Agaknya, menjadi gubernur DKI akan menjadi tradisi sebagai batu loncatan untuk menjadi presiden RI sebab, bagaimanapun DKI menjadi pusat perhatian nasional yang memungkinkan mendapatkan popularitas.
Namun sayangnya, debat  terbuka tersebut lebih cenderung "mengadili" apa yang sudah dilaksanakan Ahok, ditanya masalah penggusuran Ahok mengelak bahwa dia tidak pernah melakukan penggusuran, namun merelokasi.
Ada yang patut dicatat sebagaimana yang disampaikan oleh Ahok mengenai integritasnya yang sudah terbukti pernah menjadi bupati, anggota DPR RI dan Gubernur yang lebih menggambarkan curriculum vitaenya. Maksudnya mungkin, integritas seseorang diukur dari pengalaman kerjanya agaknya Ahok masih berpola pikir bisnis yang umumnya memerlukan tenaga yang berpengalaman.
Tentunya pola berpikir demikian sangat bertolak belakang dengan pemimpin yang dibutuhkan oleh masyarakat yang masih berpandangan konservativ dimana bebet, bobot dan bibit masih menjadi norma integritas.
Dalam pandangan konservatif, pemimpin yang baik adalah pemimpin yang baik prilakunya, arif bijaksana dan jujur.
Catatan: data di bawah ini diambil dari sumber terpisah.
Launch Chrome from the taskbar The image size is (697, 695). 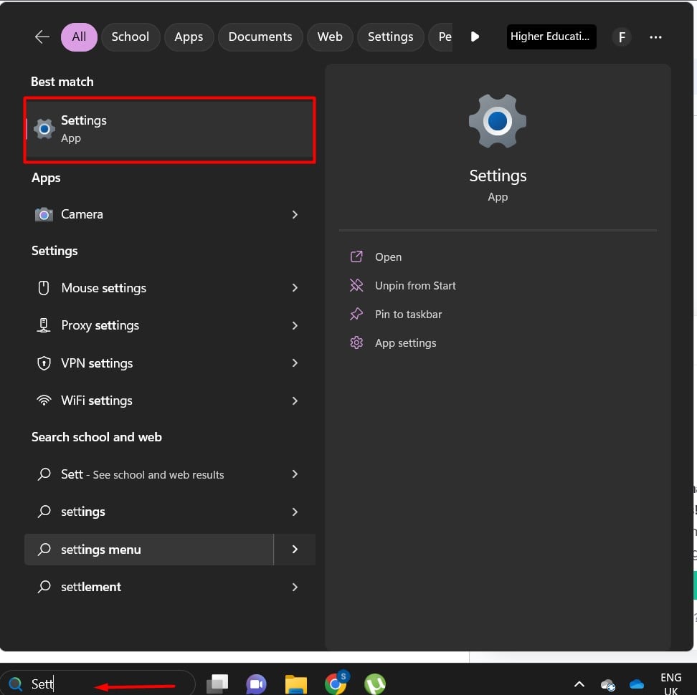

Sedangkan pengertian yang berhasil memenangkan persaingan adalah mereka yang kuat, beruang, pintar dan dapat berlaku licik.Â
Kebetulan saya sejak kecil tinggal tak jauh dari lokasi penggusuran seputar Bukit Duri yang menjadi Topik debat, dari zaman dulu memang sepanjang bantaran kali Ciliwung sudah dihuni masyarakat, selepas pintu air manggarai kebetulan diapit oleh jalan  ( mungkin dulunya jalan inspeksi ) dan rel kereta sehingga tak bisa dihuni.  Alasan yang dikemukan oleh Ahok melakukan penggusuran karena masyarakat melakukan pelanggaran.
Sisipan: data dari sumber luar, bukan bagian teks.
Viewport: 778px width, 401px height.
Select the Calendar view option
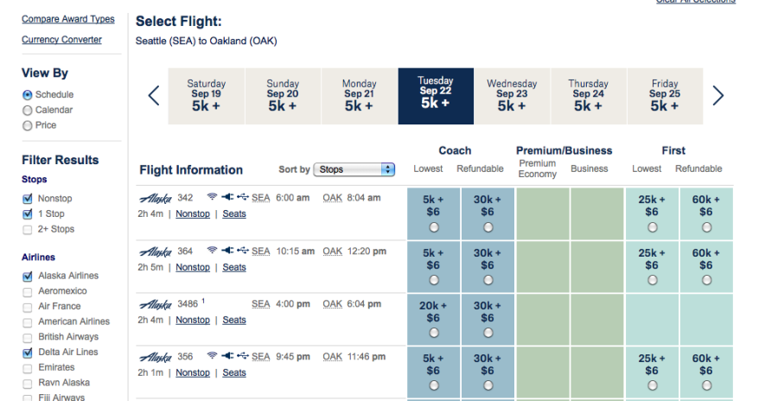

Disinilah perbedaan pandangan dengan kedua paslon  menyangkut penggusuran dimana Ahok berdalih masyarakat  telah melakukan pelanggran dan cenderung menyalahkan gubermur terdahulu dan muncul dalih tidak melakukan penggusuran namun merelokasi ke rumah susun yang ditanggapi oleh paslon no 1, masyarakat yang tergusur tersebut tak mampu bayar sewa dan terancam diusir.
Mungkin filosofinya, jangan hidup di Jakarta kalau tidak kuat bayar PBB yang pernah mencuat kepermukaan , tidak kuat bayar sewa rusun menjadi masalah sosial lainnya menyusul program yang sudah dilaksanakan oleh Ahok.
Memang seseorang yang sudah berbuat mudah dinilai dibandingkan dengan yang belum berbuat, debat terbuka yang seharus masyarakat mendengarkan misi dan visi ketiga paslon agaknya berubah "mengadili" Ahok, paslon patahana  yang tidak pernah melakukan penggusuran tetapi merelokasi ke rusunawa, tentunya harus bayar sewa.